* _Requirement_: Could you write out every row below again, requests included, shifting each coordinate in the answers up by 140 while leaving every other number as it is? Leave the pictures out.

* Begin Stored data *

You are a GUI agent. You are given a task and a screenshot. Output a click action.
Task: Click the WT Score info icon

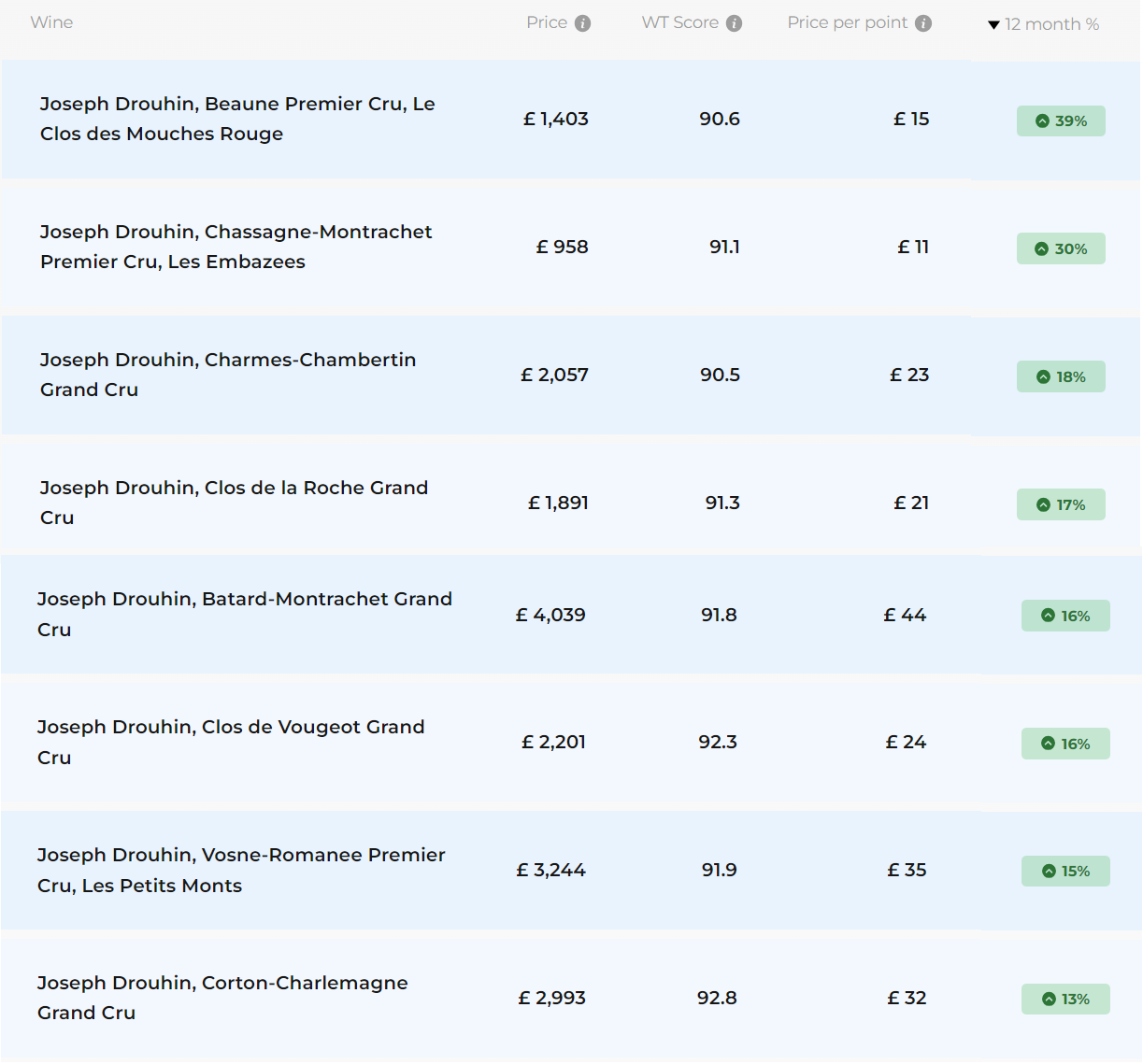734,23
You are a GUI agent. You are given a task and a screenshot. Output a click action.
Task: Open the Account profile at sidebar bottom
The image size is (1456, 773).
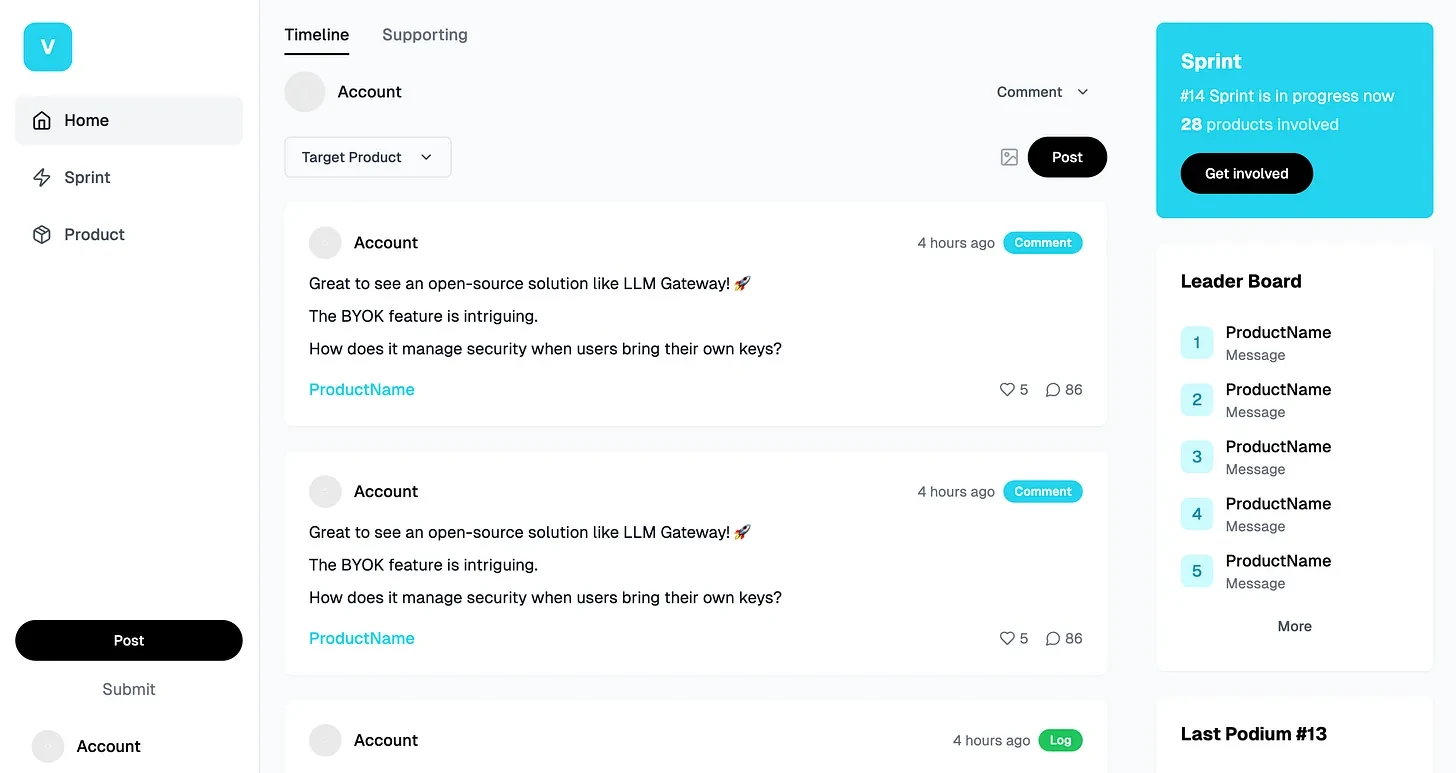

* End Stored data *

* _Answer for this exercise_:
You are a GUI agent. You are given a task and a screenshot. Output a click action.
Task: Click the WT Score info icon

874,163
You are a GUI agent. You are given a task and a screenshot. Output a click action.
Task: Open the Account profile at sidebar bottom
The image size is (1456, 773).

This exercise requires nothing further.